Segment Start: Supplied information

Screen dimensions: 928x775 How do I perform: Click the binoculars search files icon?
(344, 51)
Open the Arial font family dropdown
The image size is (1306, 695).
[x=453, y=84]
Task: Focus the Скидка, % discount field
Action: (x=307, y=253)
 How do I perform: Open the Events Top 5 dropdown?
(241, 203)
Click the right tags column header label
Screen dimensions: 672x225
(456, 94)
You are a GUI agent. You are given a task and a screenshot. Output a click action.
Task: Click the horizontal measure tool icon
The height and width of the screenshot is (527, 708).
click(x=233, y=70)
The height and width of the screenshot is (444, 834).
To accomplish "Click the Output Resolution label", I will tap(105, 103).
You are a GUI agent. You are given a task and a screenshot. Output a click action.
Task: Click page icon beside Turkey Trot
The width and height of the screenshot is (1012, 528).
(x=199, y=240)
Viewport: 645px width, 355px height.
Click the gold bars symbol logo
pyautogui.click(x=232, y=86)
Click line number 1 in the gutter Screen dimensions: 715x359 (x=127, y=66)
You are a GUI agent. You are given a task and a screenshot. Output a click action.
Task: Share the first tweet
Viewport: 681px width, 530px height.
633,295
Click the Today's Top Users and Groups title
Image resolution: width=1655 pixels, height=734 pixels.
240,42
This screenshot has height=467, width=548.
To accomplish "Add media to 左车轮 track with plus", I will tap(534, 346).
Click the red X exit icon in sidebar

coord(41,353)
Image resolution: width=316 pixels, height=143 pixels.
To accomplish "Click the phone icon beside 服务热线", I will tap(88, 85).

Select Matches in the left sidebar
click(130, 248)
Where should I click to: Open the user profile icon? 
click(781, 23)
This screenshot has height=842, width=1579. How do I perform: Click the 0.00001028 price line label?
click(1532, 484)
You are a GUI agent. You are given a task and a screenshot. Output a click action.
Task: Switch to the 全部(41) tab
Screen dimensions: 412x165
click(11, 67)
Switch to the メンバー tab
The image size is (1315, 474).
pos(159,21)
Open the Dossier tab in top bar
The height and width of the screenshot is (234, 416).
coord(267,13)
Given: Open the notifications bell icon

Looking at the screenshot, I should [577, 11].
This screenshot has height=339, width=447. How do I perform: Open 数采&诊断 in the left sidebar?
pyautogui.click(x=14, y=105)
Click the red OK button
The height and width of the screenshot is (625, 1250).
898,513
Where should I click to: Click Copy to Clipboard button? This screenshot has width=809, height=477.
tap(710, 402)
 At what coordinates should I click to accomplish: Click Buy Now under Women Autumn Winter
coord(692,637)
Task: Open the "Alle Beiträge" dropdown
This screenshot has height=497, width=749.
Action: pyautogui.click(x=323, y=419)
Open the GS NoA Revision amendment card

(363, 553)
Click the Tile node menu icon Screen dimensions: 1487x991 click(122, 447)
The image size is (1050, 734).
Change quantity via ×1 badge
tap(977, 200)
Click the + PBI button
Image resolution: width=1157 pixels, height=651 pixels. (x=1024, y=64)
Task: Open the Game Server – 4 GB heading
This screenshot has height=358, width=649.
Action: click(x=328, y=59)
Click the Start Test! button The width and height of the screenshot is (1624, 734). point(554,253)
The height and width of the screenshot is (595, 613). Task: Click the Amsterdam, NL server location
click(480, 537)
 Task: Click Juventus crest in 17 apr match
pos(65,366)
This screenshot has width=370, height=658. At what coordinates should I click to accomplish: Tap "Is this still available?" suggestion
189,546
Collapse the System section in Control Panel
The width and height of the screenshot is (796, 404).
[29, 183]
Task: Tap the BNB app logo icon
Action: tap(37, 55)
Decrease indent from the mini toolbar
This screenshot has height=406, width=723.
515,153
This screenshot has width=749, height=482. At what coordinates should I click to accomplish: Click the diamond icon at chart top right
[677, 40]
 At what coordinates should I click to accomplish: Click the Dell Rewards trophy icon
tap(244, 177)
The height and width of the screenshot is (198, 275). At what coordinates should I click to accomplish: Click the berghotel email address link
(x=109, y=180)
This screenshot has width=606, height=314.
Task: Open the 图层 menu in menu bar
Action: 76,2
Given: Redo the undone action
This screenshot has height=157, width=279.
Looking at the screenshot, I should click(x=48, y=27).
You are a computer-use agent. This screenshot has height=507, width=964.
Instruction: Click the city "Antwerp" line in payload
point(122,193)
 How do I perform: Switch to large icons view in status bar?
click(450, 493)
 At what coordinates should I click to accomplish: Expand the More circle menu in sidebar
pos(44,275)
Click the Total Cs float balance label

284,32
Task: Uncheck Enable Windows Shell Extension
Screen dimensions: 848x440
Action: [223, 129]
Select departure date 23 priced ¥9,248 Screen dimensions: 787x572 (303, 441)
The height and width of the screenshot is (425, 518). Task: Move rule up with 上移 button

Segment End: Supplied information

**Problem to work on:**
Copy down the whole of the data above, matching it exactly.

**Answer for the task:**
Screen dimensions: 928x775 How do I perform: Click the binoculars search files icon?
(344, 51)
Open the Arial font family dropdown
The image size is (1306, 695).
[x=453, y=84]
Task: Focus the Скидка, % discount field
Action: (x=307, y=253)
 How do I perform: Open the Events Top 5 dropdown?
(241, 203)
Click the right tags column header label
Screen dimensions: 672x225
(456, 94)
You are a GUI agent. You are given a task and a screenshot. Output a click action.
Task: Click the horizontal measure tool icon
The height and width of the screenshot is (527, 708).
click(x=233, y=70)
The height and width of the screenshot is (444, 834).
To accomplish "Click the Output Resolution label", I will tap(105, 103).
You are a GUI agent. You are given a task and a screenshot. Output a click action.
Task: Click page icon beside Turkey Trot
The width and height of the screenshot is (1012, 528).
(x=199, y=240)
Viewport: 645px width, 355px height.
Click the gold bars symbol logo
pyautogui.click(x=232, y=86)
Click line number 1 in the gutter Screen dimensions: 715x359 (x=127, y=66)
You are a GUI agent. You are given a task and a screenshot. Output a click action.
Task: Share the first tweet
Viewport: 681px width, 530px height.
633,295
Click the Today's Top Users and Groups title
Image resolution: width=1655 pixels, height=734 pixels.
240,42
This screenshot has height=467, width=548.
To accomplish "Add media to 左车轮 track with plus", I will tap(534, 346).
Click the red X exit icon in sidebar

coord(41,353)
Image resolution: width=316 pixels, height=143 pixels.
To accomplish "Click the phone icon beside 服务热线", I will tap(88, 85).

Select Matches in the left sidebar
click(130, 248)
Where should I click to: Open the user profile icon? 
click(781, 23)
This screenshot has height=842, width=1579. How do I perform: Click the 0.00001028 price line label?
click(1532, 484)
You are a GUI agent. You are given a task and a screenshot. Output a click action.
Task: Switch to the 全部(41) tab
Screen dimensions: 412x165
click(11, 67)
Switch to the メンバー tab
The image size is (1315, 474).
pos(159,21)
Open the Dossier tab in top bar
The height and width of the screenshot is (234, 416).
coord(267,13)
Given: Open the notifications bell icon

Looking at the screenshot, I should [577, 11].
This screenshot has height=339, width=447. How do I perform: Open 数采&诊断 in the left sidebar?
pyautogui.click(x=14, y=105)
Click the red OK button
The height and width of the screenshot is (625, 1250).
898,513
Where should I click to: Click Copy to Clipboard button? This screenshot has width=809, height=477.
tap(710, 402)
 At what coordinates should I click to accomplish: Click Buy Now under Women Autumn Winter
coord(692,637)
Task: Open the "Alle Beiträge" dropdown
This screenshot has height=497, width=749.
Action: pyautogui.click(x=323, y=419)
Open the GS NoA Revision amendment card

(363, 553)
Click the Tile node menu icon Screen dimensions: 1487x991 click(122, 447)
The image size is (1050, 734).
Change quantity via ×1 badge
tap(977, 200)
Click the + PBI button
Image resolution: width=1157 pixels, height=651 pixels. (x=1024, y=64)
Task: Open the Game Server – 4 GB heading
This screenshot has height=358, width=649.
Action: click(x=328, y=59)
Click the Start Test! button The width and height of the screenshot is (1624, 734). point(554,253)
The height and width of the screenshot is (595, 613). Task: Click the Amsterdam, NL server location
click(480, 537)
 Task: Click Juventus crest in 17 apr match
pos(65,366)
This screenshot has width=370, height=658. At what coordinates should I click to accomplish: Tap "Is this still available?" suggestion
189,546
Collapse the System section in Control Panel
The width and height of the screenshot is (796, 404).
[29, 183]
Task: Tap the BNB app logo icon
Action: tap(37, 55)
Decrease indent from the mini toolbar
This screenshot has height=406, width=723.
515,153
This screenshot has width=749, height=482. At what coordinates should I click to accomplish: Click the diamond icon at chart top right
[677, 40]
 At what coordinates should I click to accomplish: Click the Dell Rewards trophy icon
tap(244, 177)
The height and width of the screenshot is (198, 275). At what coordinates should I click to accomplish: Click the berghotel email address link
(x=109, y=180)
This screenshot has width=606, height=314.
Task: Open the 图层 menu in menu bar
Action: 76,2
Given: Redo the undone action
This screenshot has height=157, width=279.
Looking at the screenshot, I should click(x=48, y=27).
You are a computer-use agent. This screenshot has height=507, width=964.
Instruction: Click the city "Antwerp" line in payload
point(122,193)
 How do I perform: Switch to large icons view in status bar?
click(450, 493)
 At what coordinates should I click to accomplish: Expand the More circle menu in sidebar
pos(44,275)
Click the Total Cs float balance label

284,32
Task: Uncheck Enable Windows Shell Extension
Screen dimensions: 848x440
Action: [223, 129]
Select departure date 23 priced ¥9,248 Screen dimensions: 787x572 (303, 441)
The height and width of the screenshot is (425, 518). Task: Move rule up with 上移 button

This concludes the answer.